_EXERCISE PROMPT_.
Once the records below have been read, copy them all out exactly.
*** Begin section ***
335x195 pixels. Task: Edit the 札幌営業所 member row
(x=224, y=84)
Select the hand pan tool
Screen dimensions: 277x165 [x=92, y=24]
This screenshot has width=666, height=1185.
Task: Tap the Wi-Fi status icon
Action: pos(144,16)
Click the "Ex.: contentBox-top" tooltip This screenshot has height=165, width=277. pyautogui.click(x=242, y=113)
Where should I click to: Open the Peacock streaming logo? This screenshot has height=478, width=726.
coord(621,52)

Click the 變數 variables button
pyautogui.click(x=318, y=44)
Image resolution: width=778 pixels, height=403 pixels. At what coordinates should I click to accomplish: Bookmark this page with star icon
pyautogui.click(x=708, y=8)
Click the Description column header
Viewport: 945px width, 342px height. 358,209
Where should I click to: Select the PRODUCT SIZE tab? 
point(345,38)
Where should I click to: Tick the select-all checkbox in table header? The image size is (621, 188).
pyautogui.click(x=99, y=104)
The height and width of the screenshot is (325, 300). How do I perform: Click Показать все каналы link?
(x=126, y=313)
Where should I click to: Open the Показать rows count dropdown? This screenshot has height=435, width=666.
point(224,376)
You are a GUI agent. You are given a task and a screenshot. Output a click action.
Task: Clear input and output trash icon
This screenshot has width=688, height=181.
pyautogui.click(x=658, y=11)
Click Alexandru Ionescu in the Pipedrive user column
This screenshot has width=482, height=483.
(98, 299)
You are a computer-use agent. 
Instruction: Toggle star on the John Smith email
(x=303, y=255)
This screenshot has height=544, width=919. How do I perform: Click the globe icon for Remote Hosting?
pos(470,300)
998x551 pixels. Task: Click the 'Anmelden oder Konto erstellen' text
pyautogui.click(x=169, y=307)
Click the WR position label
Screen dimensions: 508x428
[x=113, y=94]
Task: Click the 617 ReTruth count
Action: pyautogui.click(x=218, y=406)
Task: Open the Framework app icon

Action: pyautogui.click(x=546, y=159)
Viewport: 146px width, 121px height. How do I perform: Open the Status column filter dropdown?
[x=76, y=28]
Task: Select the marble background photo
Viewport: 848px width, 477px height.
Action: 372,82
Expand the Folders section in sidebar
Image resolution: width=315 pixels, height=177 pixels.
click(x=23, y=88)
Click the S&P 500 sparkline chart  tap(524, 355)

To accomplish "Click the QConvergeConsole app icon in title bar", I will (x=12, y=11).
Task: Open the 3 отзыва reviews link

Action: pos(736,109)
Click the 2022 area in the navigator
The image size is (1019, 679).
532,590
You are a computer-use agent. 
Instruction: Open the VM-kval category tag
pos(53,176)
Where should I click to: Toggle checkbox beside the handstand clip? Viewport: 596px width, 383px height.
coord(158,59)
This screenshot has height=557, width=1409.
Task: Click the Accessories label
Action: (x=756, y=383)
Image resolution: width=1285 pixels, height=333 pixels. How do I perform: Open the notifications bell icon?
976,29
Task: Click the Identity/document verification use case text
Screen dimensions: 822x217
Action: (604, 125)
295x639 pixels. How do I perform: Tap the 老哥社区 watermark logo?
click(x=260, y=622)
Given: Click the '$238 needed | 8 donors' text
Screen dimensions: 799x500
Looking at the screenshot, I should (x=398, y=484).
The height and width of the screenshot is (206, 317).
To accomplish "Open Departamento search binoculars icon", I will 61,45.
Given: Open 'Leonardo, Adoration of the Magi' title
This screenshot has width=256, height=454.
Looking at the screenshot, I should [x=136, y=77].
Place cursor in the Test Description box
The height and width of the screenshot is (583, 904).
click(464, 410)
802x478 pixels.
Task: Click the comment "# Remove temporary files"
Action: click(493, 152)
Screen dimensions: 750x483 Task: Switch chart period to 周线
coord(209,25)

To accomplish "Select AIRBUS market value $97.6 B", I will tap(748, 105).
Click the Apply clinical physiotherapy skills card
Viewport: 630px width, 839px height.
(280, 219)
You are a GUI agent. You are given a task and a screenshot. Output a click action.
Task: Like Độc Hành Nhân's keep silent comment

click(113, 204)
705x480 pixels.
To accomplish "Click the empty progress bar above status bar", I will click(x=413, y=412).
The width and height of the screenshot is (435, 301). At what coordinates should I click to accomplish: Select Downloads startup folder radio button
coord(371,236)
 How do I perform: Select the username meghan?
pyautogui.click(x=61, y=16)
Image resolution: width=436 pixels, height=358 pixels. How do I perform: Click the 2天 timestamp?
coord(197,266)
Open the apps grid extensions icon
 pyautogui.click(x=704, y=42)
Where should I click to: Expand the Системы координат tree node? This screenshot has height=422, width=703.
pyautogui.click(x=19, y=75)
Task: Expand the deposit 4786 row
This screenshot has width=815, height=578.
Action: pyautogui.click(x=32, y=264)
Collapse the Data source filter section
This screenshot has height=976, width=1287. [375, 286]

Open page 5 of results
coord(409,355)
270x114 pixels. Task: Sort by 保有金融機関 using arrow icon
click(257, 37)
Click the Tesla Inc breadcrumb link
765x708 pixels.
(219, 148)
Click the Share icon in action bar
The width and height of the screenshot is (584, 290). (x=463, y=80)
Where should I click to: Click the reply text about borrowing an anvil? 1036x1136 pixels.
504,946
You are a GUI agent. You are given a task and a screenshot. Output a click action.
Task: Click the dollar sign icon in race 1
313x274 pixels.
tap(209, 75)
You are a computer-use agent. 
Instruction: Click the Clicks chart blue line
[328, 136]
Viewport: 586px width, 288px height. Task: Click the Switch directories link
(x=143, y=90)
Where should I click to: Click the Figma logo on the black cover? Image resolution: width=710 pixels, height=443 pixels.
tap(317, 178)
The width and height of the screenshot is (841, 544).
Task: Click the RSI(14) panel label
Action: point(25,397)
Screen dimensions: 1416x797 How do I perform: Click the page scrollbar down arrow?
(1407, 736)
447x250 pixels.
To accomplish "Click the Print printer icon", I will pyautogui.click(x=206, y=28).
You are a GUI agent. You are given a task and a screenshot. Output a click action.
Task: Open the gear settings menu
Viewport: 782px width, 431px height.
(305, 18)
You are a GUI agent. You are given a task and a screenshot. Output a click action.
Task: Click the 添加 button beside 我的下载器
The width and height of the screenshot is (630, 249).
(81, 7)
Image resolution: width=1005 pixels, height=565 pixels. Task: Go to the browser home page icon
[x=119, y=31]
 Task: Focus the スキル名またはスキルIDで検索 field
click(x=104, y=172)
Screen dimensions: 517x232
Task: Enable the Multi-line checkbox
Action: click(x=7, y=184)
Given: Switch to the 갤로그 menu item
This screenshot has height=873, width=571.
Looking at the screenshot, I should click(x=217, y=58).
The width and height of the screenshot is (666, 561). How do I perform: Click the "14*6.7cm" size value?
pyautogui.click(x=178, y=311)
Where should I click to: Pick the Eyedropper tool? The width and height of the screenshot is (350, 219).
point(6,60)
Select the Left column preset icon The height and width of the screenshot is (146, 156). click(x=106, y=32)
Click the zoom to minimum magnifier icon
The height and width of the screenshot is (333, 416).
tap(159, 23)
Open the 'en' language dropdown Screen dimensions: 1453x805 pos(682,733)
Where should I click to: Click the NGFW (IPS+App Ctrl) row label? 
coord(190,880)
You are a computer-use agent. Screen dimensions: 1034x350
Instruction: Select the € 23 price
*** End section ***
_EXPECTED ANSWER_.
335x195 pixels. Task: Edit the 札幌営業所 member row
(x=224, y=84)
Select the hand pan tool
Screen dimensions: 277x165 [x=92, y=24]
This screenshot has width=666, height=1185.
Task: Tap the Wi-Fi status icon
Action: pos(144,16)
Click the "Ex.: contentBox-top" tooltip This screenshot has height=165, width=277. pyautogui.click(x=242, y=113)
Where should I click to: Open the Peacock streaming logo? This screenshot has height=478, width=726.
coord(621,52)

Click the 變數 variables button
pyautogui.click(x=318, y=44)
Image resolution: width=778 pixels, height=403 pixels. At what coordinates should I click to accomplish: Bookmark this page with star icon
pyautogui.click(x=708, y=8)
Click the Description column header
Viewport: 945px width, 342px height. 358,209
Where should I click to: Select the PRODUCT SIZE tab? 
point(345,38)
Where should I click to: Tick the select-all checkbox in table header? The image size is (621, 188).
pyautogui.click(x=99, y=104)
The height and width of the screenshot is (325, 300). How do I perform: Click Показать все каналы link?
(x=126, y=313)
Where should I click to: Open the Показать rows count dropdown? This screenshot has height=435, width=666.
point(224,376)
You are a GUI agent. You are given a task and a screenshot. Output a click action.
Task: Clear input and output trash icon
This screenshot has width=688, height=181.
pyautogui.click(x=658, y=11)
Click Alexandru Ionescu in the Pipedrive user column
This screenshot has width=482, height=483.
(98, 299)
You are a computer-use agent. 
Instruction: Toggle star on the John Smith email
(x=303, y=255)
This screenshot has height=544, width=919. How do I perform: Click the globe icon for Remote Hosting?
pos(470,300)
998x551 pixels. Task: Click the 'Anmelden oder Konto erstellen' text
pyautogui.click(x=169, y=307)
Click the WR position label
Screen dimensions: 508x428
[x=113, y=94]
Task: Click the 617 ReTruth count
Action: pyautogui.click(x=218, y=406)
Task: Open the Framework app icon

Action: pyautogui.click(x=546, y=159)
Viewport: 146px width, 121px height. How do I perform: Open the Status column filter dropdown?
[x=76, y=28]
Task: Select the marble background photo
Viewport: 848px width, 477px height.
Action: 372,82
Expand the Folders section in sidebar
Image resolution: width=315 pixels, height=177 pixels.
click(x=23, y=88)
Click the S&P 500 sparkline chart  tap(524, 355)

To accomplish "Click the QConvergeConsole app icon in title bar", I will (x=12, y=11).
Task: Open the 3 отзыва reviews link

Action: pos(736,109)
Click the 2022 area in the navigator
The image size is (1019, 679).
532,590
You are a computer-use agent. 
Instruction: Open the VM-kval category tag
pos(53,176)
Where should I click to: Toggle checkbox beside the handstand clip? Viewport: 596px width, 383px height.
coord(158,59)
This screenshot has height=557, width=1409.
Task: Click the Accessories label
Action: (x=756, y=383)
Image resolution: width=1285 pixels, height=333 pixels. How do I perform: Open the notifications bell icon?
976,29
Task: Click the Identity/document verification use case text
Screen dimensions: 822x217
Action: (604, 125)
295x639 pixels. How do I perform: Tap the 老哥社区 watermark logo?
click(x=260, y=622)
Given: Click the '$238 needed | 8 donors' text
Screen dimensions: 799x500
Looking at the screenshot, I should (x=398, y=484).
The height and width of the screenshot is (206, 317).
To accomplish "Open Departamento search binoculars icon", I will 61,45.
Given: Open 'Leonardo, Adoration of the Magi' title
This screenshot has width=256, height=454.
Looking at the screenshot, I should [x=136, y=77].
Place cursor in the Test Description box
The height and width of the screenshot is (583, 904).
click(464, 410)
802x478 pixels.
Task: Click the comment "# Remove temporary files"
Action: click(493, 152)
Screen dimensions: 750x483 Task: Switch chart period to 周线
coord(209,25)

To accomplish "Select AIRBUS market value $97.6 B", I will tap(748, 105).
Click the Apply clinical physiotherapy skills card
Viewport: 630px width, 839px height.
(280, 219)
You are a GUI agent. You are given a task and a screenshot. Output a click action.
Task: Like Độc Hành Nhân's keep silent comment

click(113, 204)
705x480 pixels.
To accomplish "Click the empty progress bar above status bar", I will click(x=413, y=412).
The width and height of the screenshot is (435, 301). At what coordinates should I click to accomplish: Select Downloads startup folder radio button
coord(371,236)
 How do I perform: Select the username meghan?
pyautogui.click(x=61, y=16)
Image resolution: width=436 pixels, height=358 pixels. How do I perform: Click the 2天 timestamp?
coord(197,266)
Open the apps grid extensions icon
 pyautogui.click(x=704, y=42)
Where should I click to: Expand the Системы координат tree node? This screenshot has height=422, width=703.
pyautogui.click(x=19, y=75)
Task: Expand the deposit 4786 row
This screenshot has width=815, height=578.
Action: pyautogui.click(x=32, y=264)
Collapse the Data source filter section
This screenshot has height=976, width=1287. [375, 286]

Open page 5 of results
coord(409,355)
270x114 pixels. Task: Sort by 保有金融機関 using arrow icon
click(257, 37)
Click the Tesla Inc breadcrumb link
765x708 pixels.
(219, 148)
Click the Share icon in action bar
The width and height of the screenshot is (584, 290). (x=463, y=80)
Where should I click to: Click the reply text about borrowing an anvil? 1036x1136 pixels.
504,946
You are a GUI agent. You are given a task and a screenshot. Output a click action.
Task: Click the dollar sign icon in race 1
313x274 pixels.
tap(209, 75)
You are a computer-use agent. 
Instruction: Click the Clicks chart blue line
[328, 136]
Viewport: 586px width, 288px height. Task: Click the Switch directories link
(x=143, y=90)
Where should I click to: Click the Figma logo on the black cover? Image resolution: width=710 pixels, height=443 pixels.
tap(317, 178)
The width and height of the screenshot is (841, 544).
Task: Click the RSI(14) panel label
Action: point(25,397)
Screen dimensions: 1416x797 How do I perform: Click the page scrollbar down arrow?
(1407, 736)
447x250 pixels.
To accomplish "Click the Print printer icon", I will pyautogui.click(x=206, y=28).
You are a GUI agent. You are given a task and a screenshot. Output a click action.
Task: Open the gear settings menu
Viewport: 782px width, 431px height.
(305, 18)
You are a GUI agent. You are given a task and a screenshot. Output a click action.
Task: Click the 添加 button beside 我的下载器
The width and height of the screenshot is (630, 249).
(81, 7)
Image resolution: width=1005 pixels, height=565 pixels. Task: Go to the browser home page icon
[x=119, y=31]
 Task: Focus the スキル名またはスキルIDで検索 field
click(x=104, y=172)
Screen dimensions: 517x232
Task: Enable the Multi-line checkbox
Action: click(x=7, y=184)
Given: Switch to the 갤로그 menu item
This screenshot has height=873, width=571.
Looking at the screenshot, I should click(x=217, y=58).
The width and height of the screenshot is (666, 561). How do I perform: Click the "14*6.7cm" size value?
pyautogui.click(x=178, y=311)
Where should I click to: Pick the Eyedropper tool? The width and height of the screenshot is (350, 219).
point(6,60)
Select the Left column preset icon The height and width of the screenshot is (146, 156). click(x=106, y=32)
Click the zoom to minimum magnifier icon
The height and width of the screenshot is (333, 416).
tap(159, 23)
Open the 'en' language dropdown Screen dimensions: 1453x805 pos(682,733)
Where should I click to: Click the NGFW (IPS+App Ctrl) row label? 
coord(190,880)
You are a computer-use agent. Screen dimensions: 1034x350
Instruction: Select the € 23 price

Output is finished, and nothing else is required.